Regulatory news announcement

GM Notice and resolutions

KAROO ENERGY PLC

(Registered in England and Wales with company number 07603259)

NOTICE OF GENERAL MEETING

NOTICE IS HEREBY GIVEN that a General Meeting of Karoo Energy plc (the “Company“) will be held on Monday, 18 March 2019 at 11:00 a.m. at 3rd Floor, New Liverpool House, 15 Eldon Street, London, EC2M 7LD. The business of the meeting will be to consider and, if thought fit, to pass the following ordinary and special resolutions:

ORDINARY RESOLUTIONS
1. To reappoint James Negaard, who retires and offers himself for reappointment in accordance with Article 74 of the Company’s articles of association, as a director of the Company.

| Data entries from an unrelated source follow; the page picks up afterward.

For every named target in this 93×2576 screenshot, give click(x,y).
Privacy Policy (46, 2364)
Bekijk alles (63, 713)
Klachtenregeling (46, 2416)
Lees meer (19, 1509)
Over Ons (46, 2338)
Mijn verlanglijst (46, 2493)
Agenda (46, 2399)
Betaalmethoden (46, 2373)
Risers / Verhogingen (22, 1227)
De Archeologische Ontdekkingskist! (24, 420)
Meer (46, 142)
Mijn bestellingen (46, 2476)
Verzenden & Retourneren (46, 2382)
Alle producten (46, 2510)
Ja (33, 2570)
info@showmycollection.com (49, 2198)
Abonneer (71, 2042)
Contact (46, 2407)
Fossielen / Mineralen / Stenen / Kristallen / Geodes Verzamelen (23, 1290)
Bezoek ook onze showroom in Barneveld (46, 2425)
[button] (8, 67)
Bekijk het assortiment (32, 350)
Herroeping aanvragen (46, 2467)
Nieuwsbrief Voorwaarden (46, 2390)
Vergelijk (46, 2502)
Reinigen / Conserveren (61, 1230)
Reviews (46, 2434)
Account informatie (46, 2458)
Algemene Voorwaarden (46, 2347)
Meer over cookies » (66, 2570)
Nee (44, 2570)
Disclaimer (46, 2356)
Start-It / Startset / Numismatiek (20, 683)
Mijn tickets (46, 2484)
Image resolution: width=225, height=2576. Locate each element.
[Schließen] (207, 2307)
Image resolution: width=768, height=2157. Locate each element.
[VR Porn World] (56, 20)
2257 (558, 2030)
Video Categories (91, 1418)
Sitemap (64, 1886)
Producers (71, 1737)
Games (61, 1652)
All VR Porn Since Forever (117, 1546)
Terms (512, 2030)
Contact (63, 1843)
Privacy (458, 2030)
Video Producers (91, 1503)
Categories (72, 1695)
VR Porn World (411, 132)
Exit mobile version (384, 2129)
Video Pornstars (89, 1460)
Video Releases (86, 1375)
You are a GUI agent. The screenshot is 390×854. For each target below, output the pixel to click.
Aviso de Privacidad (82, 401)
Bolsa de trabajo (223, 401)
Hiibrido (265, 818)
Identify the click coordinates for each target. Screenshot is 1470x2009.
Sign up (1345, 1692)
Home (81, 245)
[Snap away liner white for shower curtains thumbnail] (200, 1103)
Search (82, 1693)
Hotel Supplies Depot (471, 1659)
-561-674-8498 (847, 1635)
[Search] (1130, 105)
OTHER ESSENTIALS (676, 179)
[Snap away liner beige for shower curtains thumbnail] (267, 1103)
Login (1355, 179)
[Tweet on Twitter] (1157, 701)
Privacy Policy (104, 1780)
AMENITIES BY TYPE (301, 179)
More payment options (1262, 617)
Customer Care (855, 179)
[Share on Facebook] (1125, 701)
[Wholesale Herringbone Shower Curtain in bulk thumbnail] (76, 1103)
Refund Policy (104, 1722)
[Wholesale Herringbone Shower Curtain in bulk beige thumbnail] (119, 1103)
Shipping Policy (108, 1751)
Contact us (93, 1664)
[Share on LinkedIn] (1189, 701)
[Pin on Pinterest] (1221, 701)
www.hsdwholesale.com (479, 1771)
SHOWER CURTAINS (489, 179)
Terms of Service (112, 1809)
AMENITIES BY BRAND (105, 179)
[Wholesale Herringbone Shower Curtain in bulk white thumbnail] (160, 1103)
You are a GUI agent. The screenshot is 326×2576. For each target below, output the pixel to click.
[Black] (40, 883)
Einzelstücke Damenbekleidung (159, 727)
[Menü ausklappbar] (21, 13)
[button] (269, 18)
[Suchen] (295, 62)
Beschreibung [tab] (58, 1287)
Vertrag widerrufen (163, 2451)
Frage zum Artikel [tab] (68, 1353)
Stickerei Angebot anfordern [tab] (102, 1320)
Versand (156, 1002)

2. To reappoint Alan Golding, who retires and offers himself for reappointment in accordance with Article 74 of the Company’s articles of association, as a director of the Company.

3. To reappoint Allen Zimbler, who retires and offers himself for reappointment in accordance with Article 74 of the Company’s articles of association, as a director of the Company.

4. To reappoint Noel Lyons, who retires and offers himself for reappointment in accordance with Article 74 of the Company’s articles of association, as a director of the Company.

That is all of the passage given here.